O curador riu e apertou a mão do príncipe, que voltou para casa na manhã seguinte feliz com o seu troféu, que estava igualmente feliz.
— Shalise! Shalise! — exclamou o rei Almeiro, quando seu filho lhe entregou seu tesouro há muito perdido. — Você está viva — se algo assim se pudesse dizer de uma taça — e bem. Mas eu, como você pode ver…
“Sinto muito sua majestade.”
— Não precisa. Agora posso partir feliz por poder beber os últimos goles da minha bebida preferida nesta terra na minha taça favorita. Sabe que é por isso que a chamei de Shalise.
“Sim, majestade. Por que quer dizer cálice.”
— Mas antes de fazer as minhas despedidas — continuou o rei — vou decretar que você seja colocada no lugar de maior honra no palácio, para que todos que passem por lá possam admirá-la.
— Ela merece isso — disse o príncipe.
— Certamente — respondeu o rei. — Que mais você poderia pedir, Shalise?
“Pouco mais, majestade.”
— Pouco mais? — indagou o rei, percebendo o tom de anelo na forma como falou. — Diga-me o que deseja e eu lhe concederei.
“Eu gostaria, majestade, que decretasse que eu fosse de novo acorrentada à Gran Roca, para poder mais uma vez ter o prazer de ver o deleite dos viajantes cansados e sedentos quando bebem de mim, seja qual for seu caráter ou classe social.”
Os olhos do rei encheram-se de lágrimas, que se virou para o filho, e disse:
— Chame o mordomo e peça para ele a encher do melhor vinho da adega.
— Sua nobreza ganhou o meu coração — disse o rei para Shalise. — Não posso deixar de lhe conceder seu pedido, se quiser ficar com a consciência tranquila. Contudo, vou decretar que seja colocada lá uma sentinela para ter certeza que não lhe acontece mais nada.
“Aprecio muito sua preocupação com o meu bem-estar, majestade, mas não preciso de mais ninguém para me guardar além da Gran Roca. Qualquer perigo só pode vir sobre mim através dos meus pensamentos, e isso nem mil sentinelas poderiam evitar caso Gran Roca retirasse sua proteção.”

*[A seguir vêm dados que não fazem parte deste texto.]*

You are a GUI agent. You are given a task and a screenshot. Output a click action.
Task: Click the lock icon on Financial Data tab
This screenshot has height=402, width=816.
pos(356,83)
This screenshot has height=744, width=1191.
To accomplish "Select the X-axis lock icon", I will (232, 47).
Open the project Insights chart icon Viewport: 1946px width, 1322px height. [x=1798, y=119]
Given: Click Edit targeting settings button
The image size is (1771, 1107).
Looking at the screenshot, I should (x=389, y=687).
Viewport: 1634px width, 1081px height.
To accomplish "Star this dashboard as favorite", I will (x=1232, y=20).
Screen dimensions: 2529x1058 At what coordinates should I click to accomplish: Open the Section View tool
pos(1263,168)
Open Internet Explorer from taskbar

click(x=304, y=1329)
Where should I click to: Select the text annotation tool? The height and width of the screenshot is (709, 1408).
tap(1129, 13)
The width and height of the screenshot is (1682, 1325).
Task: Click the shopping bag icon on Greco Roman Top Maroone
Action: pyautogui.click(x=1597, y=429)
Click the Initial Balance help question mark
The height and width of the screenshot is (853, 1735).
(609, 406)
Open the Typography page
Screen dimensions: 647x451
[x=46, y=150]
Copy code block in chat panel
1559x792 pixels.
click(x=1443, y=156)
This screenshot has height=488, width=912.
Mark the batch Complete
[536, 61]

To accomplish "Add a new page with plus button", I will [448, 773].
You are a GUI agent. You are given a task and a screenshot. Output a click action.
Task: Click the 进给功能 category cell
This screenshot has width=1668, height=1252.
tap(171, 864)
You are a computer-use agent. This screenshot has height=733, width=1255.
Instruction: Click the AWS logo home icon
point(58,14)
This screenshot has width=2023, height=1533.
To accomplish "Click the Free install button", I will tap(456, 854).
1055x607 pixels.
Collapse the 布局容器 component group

E é assim que até aos dias de hoje, se você viajar por essa terra antiga e tiver a oportunidade de passar pelo uádi e Gran Roca, encontrará Shalise, que não parece nem um pouco mais velha do que no dia em que foi criada, ainda feliz, saciando a sede de muitos viajantes. Ela também saciará a sua e, quem sabe, até se comunicará com você também!
Contudo, é improvável que eu ou você alguma vez vejamos Shalise. Mas será que você consegue pensar em alguém que seja como ela? Alguém aparentemente insignificante, que as pessoas nem notam, mas que está sempre tentando fazer os outros felizes? Talvez até seja você.
Referências:
1 um vale, ravina ou leito seco de rio no qual as águas correm apenas na estação chuvosa.